Corps désirable
Corps désirable, Hubert Haddad, Zulma, 2015.....
Cédric est le fils du richissime homme d'affaire Morice Allyn-Weberson. Il est journaliste et très engagé contre les trusts pharmaceutiques et la finance, c'est à dire tout ce que représente son père. Il publie sous un pseudonyme, Cédric Erg et est la cible de certains groupes qui voient en lui un empêcheur de faire des affaires. Cédric est très amoureux de Lorna, très belle grand reporter ; ils vivent une histoire intense, passionnelle. Un jour, il est victime d'un accident qui le laisse cloué sur un lit d'hôpital. Sa seule chance de pouvoir continuer sa vie est de se faire greffer un nouveau corps, car cette technique est presque au point, un médecin italien la maîtrise, mais pas encore sur des humains. Cédric sera donc le premier, sa tête sera greffée sur le corps d'un donneur cliniquement mort dont personne ne sait rien.
Que voilà un roman formidable, à la fois classique : une histoire d'amour, de passion et un homme qui ne veut pas perdre la femme qu'il aime et en même temps, résolument moderne : la greffe de corps et les questions éthiques, humaines et morales qu'elle pose. Pendant la première partie du roman, j'hésitais entre la fascination pour l'exploit d'une telle opération et la peur qu'elle se réalise vraiment un jour. Un véritable malaise naît de la lecture, et franchement, un livre qui bouscule, c'est excitant.
Imaginez un roman classique d'un homme qui se pose des questions sur le sens de sa vie, qui aime profondément une femme qui veut le quitter, qui est donc prêt à tout pour la garder, qui veut continuer à se battre pour ses idées ; bon, on en a lus, ils sont parfois très bien et d'autres fois moins. Maintenant, prenez tout cela -mais un bon roman déjà- et ajoutez-y cette greffe de corps et donc les questions d'identité, du désir, de la jalousie (est-ce lui, Cédric, qui fait l'amour à Lorna ou l'autre, surtout lorsqu'elle ne regarde pas son visage ?), ... Toutes ces questions sont amplifiées par cette double identité au sein d'un même individu. Est-ce le cerveau qui a la mémoire du passé ou est-ce le corps ? Les informations passent-elles nécessairement du cerveau vers le corps, en descendant donc, ou bien, peuvent-elles remonter ? Si oui, quels sont les souvenirs, les réflexes, les apprentissages ou les choses innées qui sont de Cédric ou du donneur de corps ? Finalement, le nouveau Cédric Erg est-il le même qu'avant ou un mélange entre lui et le donneur de corps ? Et qui est ce donneur ?

::::

#### EXERCICES:
- a) Reproduisez le passage de la critique de Corps désirable en commençant par « Cédric est le » et en poursuivant jusqu'à « ne sait rien. ».
- b) D'après la critique de Corps désirable, pourquoi Cédric est-il la cible de certains groupes ? Répondez en une à trois phrases.
- c) Rédigez la suite de la critique de Corps désirable à partir de sa dernière phrase.

#### DONNÉES D'ÉTUDE:
::::

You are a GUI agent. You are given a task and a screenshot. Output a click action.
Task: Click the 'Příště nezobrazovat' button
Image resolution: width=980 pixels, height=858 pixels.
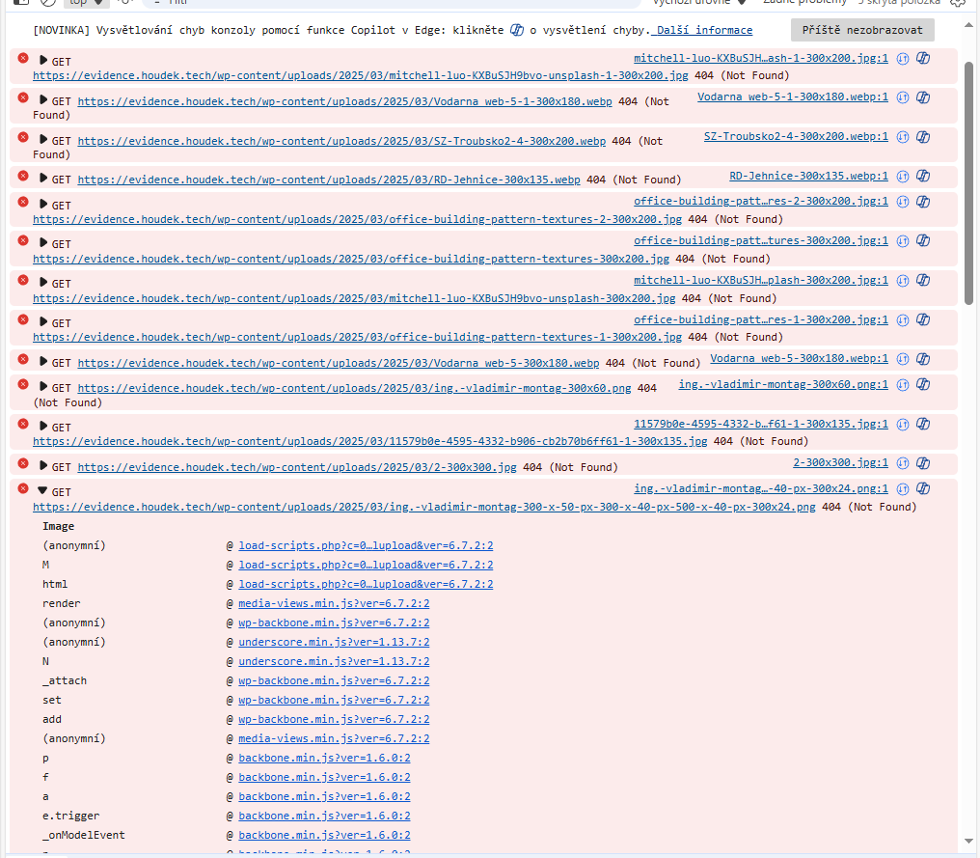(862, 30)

::::

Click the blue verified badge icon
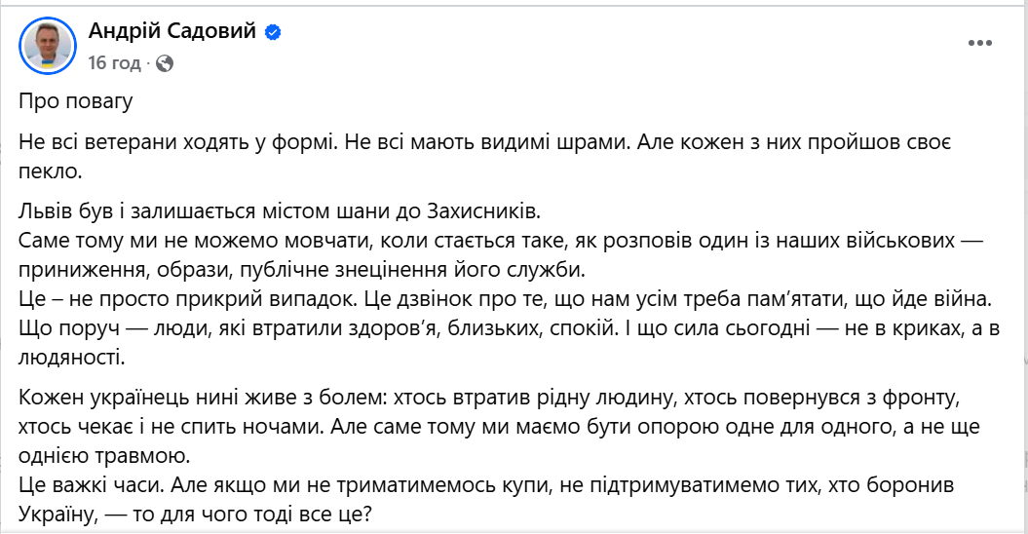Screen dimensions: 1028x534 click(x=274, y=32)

::::

#### RÉPONSES NUMÉROTÉES:
- a)
Cédric est le fils du richissime homme d'affaire Morice Allyn-Weberson. Il est journaliste et très engagé contre les trusts pharmaceutiques et la finance, c'est à dire tout ce que représente son père. Il publie sous un pseudonyme, Cédric Erg et est la cible de certains groupes qui voient en lui un empêcheur de faire des affaires. Cédric est très amoureux de Lorna, très belle grand reporter ; ils vivent une histoire intense, passionnelle. Un jour, il est victime d'un accident qui le laisse cloué sur un lit d'hôpital. Sa seule chance de pouvoir continuer sa vie est de se faire greffer un nouveau corps, car cette technique est presque au point, un médecin italien la maîtrise, mais pas encore sur des humains. Cédric sera donc le premier, sa tête sera greffée sur le corps d'un donneur cliniquement mort dont personne ne sait rien.

- b) Cédric est la cible de certains groupes parce qu'ils voient en lui un empêcheur de faire des affaires. Journaliste, il est en effet très engagé contre les trusts pharmaceutiques et la finance.

- c)
Autant d'interrogations auxquelles Hubert Haddad répond ou tente de répondre dans une belle langue, comme d'habitude chez lui, absolument pas alambiquée ou artificielle ; elle est magnifique, parfois poétique -le chapitre où Cédric découvre son nouveau corps (p.103/107) est d'une grande beauté- qui use de mots savants -parfois médicaux, mais point trop, l'écueil est largement franchissable- ou de mots tombés en désuétude que l'auteur réhabilite avec talent et plaisir pour le lecteur. Les chapitres sont courts, rapides, ce qui donne à cet ouvrage un rythme de roman à suspense dont il a la densité et la force de vouloir absolument le finir vite pour connaître le fin mot de l'histoire.
Dans un thème ressemblant, n'hésitez pas à vous procurer et à lire, l'excellent roman de Roque Larraquy publié chez Christophe Lucquin, La Madrivore.